■ Required action
Everything in the data below is left aside except the lines from the one containing "Image resolution: width=654, height=2576." through the one containing "USDOT (188, 2378)"; repeat those exactly.

== Provided material

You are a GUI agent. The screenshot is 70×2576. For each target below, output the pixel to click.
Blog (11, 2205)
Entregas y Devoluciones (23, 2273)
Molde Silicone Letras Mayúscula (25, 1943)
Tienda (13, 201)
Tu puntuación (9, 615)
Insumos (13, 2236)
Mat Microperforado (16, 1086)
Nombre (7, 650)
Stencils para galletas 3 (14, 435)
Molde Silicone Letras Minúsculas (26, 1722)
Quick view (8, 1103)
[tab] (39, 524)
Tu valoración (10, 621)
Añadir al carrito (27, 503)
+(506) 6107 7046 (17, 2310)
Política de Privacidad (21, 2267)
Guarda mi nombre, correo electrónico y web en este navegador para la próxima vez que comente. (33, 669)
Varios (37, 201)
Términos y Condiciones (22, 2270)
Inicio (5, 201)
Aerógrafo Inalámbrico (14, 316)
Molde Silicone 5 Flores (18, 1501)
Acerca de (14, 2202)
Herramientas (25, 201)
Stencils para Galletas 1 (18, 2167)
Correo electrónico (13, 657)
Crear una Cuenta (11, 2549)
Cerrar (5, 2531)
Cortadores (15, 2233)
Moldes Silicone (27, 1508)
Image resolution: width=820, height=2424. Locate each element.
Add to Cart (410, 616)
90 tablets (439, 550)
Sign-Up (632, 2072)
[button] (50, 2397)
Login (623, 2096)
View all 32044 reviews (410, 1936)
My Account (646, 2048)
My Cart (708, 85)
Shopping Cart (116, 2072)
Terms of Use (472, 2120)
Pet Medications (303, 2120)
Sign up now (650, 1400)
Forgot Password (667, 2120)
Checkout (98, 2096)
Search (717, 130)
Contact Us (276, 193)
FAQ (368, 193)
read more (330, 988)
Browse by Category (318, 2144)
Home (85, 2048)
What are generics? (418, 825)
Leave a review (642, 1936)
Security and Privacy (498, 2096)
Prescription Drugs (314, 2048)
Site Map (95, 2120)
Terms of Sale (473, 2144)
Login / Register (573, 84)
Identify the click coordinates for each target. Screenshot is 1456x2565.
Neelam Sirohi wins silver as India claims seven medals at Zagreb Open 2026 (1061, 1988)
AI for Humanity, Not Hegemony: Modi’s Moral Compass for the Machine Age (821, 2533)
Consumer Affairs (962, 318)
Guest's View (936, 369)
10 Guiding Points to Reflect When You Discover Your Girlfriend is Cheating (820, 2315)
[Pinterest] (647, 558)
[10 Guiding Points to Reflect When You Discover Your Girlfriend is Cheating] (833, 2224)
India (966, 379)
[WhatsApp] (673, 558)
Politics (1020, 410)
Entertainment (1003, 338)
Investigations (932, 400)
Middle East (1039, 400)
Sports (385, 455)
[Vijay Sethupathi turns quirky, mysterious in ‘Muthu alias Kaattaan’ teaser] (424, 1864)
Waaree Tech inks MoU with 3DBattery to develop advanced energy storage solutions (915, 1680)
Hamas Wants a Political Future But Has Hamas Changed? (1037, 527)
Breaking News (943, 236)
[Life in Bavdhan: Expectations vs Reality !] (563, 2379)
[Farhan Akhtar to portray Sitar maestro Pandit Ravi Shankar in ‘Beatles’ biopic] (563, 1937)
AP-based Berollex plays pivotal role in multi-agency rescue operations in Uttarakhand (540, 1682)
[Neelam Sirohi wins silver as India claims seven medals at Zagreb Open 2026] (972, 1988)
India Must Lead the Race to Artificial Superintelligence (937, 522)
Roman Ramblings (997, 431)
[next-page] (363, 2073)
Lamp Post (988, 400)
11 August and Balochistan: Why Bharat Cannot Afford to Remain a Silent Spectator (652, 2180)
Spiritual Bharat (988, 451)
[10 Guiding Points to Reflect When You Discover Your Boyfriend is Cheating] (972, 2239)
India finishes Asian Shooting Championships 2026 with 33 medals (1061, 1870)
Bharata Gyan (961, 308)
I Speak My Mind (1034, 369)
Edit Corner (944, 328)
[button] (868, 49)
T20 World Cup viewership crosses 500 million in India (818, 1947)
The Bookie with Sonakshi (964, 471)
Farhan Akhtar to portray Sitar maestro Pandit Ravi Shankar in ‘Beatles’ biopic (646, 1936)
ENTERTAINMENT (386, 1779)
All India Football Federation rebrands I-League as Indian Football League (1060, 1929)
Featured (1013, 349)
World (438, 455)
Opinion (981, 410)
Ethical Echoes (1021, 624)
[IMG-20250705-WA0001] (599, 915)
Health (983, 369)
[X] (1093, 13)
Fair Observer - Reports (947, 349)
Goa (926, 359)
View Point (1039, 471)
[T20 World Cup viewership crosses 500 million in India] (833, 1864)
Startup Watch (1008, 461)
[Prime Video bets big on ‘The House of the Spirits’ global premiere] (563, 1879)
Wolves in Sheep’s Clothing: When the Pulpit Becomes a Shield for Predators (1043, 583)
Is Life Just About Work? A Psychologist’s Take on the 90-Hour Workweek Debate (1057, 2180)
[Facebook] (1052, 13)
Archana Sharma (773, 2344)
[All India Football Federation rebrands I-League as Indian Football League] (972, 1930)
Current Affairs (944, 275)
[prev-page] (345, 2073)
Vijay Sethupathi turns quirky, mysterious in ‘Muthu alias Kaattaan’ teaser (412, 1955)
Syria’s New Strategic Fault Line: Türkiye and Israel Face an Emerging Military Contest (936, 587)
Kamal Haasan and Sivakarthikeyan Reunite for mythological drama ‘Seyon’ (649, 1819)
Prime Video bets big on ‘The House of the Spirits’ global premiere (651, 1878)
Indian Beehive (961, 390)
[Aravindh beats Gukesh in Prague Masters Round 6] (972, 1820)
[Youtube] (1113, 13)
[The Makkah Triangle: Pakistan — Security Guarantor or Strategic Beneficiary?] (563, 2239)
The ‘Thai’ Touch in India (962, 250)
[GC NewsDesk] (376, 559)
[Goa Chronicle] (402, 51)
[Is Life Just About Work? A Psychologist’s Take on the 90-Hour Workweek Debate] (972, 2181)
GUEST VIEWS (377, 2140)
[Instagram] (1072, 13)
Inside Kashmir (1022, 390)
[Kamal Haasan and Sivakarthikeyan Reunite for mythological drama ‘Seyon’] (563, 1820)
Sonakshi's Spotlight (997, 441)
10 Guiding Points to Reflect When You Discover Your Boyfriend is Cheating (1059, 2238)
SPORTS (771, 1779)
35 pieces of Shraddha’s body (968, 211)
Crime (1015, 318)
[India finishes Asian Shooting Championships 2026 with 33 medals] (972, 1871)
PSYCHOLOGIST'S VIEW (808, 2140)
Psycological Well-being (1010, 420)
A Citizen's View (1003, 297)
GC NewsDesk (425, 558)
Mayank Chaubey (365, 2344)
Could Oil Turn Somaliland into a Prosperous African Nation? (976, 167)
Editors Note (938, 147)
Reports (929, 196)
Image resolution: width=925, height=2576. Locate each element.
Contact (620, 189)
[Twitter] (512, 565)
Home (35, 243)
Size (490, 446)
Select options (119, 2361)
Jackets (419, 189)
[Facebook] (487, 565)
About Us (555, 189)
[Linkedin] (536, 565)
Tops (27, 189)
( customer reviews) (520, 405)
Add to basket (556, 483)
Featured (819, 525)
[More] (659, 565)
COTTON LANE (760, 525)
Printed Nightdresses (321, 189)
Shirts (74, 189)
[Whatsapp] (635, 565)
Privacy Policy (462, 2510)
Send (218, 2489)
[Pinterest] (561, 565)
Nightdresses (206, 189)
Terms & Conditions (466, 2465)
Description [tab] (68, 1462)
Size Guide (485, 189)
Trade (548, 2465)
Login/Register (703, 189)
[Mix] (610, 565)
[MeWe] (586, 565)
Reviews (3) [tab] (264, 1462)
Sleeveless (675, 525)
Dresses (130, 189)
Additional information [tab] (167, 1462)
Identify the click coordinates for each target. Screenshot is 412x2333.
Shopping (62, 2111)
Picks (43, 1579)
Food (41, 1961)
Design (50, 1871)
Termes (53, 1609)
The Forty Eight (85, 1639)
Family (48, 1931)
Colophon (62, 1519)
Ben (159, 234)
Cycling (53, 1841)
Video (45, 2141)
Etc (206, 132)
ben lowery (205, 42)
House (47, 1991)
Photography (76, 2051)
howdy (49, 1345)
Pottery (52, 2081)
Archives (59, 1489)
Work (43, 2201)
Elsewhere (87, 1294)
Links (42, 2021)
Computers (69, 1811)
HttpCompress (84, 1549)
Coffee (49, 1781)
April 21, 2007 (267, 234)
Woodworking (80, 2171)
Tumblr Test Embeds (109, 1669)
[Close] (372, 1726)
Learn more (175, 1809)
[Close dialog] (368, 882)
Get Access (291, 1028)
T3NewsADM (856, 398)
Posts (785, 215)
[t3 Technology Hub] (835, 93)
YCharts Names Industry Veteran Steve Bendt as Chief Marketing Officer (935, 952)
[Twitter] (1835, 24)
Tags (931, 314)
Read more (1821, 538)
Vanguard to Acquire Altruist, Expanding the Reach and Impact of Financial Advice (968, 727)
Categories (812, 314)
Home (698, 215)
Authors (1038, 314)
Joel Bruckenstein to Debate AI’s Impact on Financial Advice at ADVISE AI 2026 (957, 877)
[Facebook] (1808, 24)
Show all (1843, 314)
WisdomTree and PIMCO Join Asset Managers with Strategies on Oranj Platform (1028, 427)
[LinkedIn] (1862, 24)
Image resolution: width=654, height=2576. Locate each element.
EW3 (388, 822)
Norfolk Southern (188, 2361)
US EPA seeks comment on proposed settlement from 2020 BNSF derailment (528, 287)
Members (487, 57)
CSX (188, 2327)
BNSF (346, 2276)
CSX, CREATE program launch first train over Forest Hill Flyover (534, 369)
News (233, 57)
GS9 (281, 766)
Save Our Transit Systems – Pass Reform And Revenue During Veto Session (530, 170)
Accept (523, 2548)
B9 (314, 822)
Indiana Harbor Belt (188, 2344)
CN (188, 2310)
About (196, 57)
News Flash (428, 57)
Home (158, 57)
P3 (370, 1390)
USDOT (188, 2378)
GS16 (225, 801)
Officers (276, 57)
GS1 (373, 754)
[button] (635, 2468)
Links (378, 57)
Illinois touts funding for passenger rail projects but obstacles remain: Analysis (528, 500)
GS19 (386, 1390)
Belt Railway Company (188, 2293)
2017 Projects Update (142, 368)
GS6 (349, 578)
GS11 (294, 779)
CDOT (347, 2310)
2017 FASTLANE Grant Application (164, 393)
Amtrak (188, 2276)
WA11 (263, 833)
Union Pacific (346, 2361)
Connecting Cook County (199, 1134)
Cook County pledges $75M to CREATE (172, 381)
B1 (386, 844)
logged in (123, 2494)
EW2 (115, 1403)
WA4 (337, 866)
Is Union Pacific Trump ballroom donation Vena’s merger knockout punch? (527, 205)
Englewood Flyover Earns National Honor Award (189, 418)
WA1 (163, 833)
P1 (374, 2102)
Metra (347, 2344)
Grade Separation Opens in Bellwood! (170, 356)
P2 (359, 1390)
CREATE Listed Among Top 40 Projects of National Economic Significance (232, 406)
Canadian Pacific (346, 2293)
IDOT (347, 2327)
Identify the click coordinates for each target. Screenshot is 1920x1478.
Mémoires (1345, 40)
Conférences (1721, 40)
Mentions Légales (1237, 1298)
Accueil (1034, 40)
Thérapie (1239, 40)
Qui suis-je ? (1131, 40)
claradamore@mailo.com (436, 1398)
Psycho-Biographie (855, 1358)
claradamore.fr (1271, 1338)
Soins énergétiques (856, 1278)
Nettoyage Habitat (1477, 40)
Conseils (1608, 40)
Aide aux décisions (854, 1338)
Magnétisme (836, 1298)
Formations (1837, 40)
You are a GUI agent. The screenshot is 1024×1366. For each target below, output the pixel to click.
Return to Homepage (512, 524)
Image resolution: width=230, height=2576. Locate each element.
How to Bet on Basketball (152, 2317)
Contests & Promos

====

■ Answer box
Image resolution: width=654, height=2576. Locate each element.
EW3 (388, 822)
Norfolk Southern (188, 2361)
US EPA seeks comment on proposed settlement from 2020 BNSF derailment (528, 287)
Members (487, 57)
CSX (188, 2327)
BNSF (346, 2276)
CSX, CREATE program launch first train over Forest Hill Flyover (534, 369)
News (233, 57)
GS9 (281, 766)
Save Our Transit Systems – Pass Reform And Revenue During Veto Session (530, 170)
Accept (523, 2548)
B9 (314, 822)
Indiana Harbor Belt (188, 2344)
CN (188, 2310)
About (196, 57)
News Flash (428, 57)
Home (158, 57)
P3 (370, 1390)
USDOT (188, 2378)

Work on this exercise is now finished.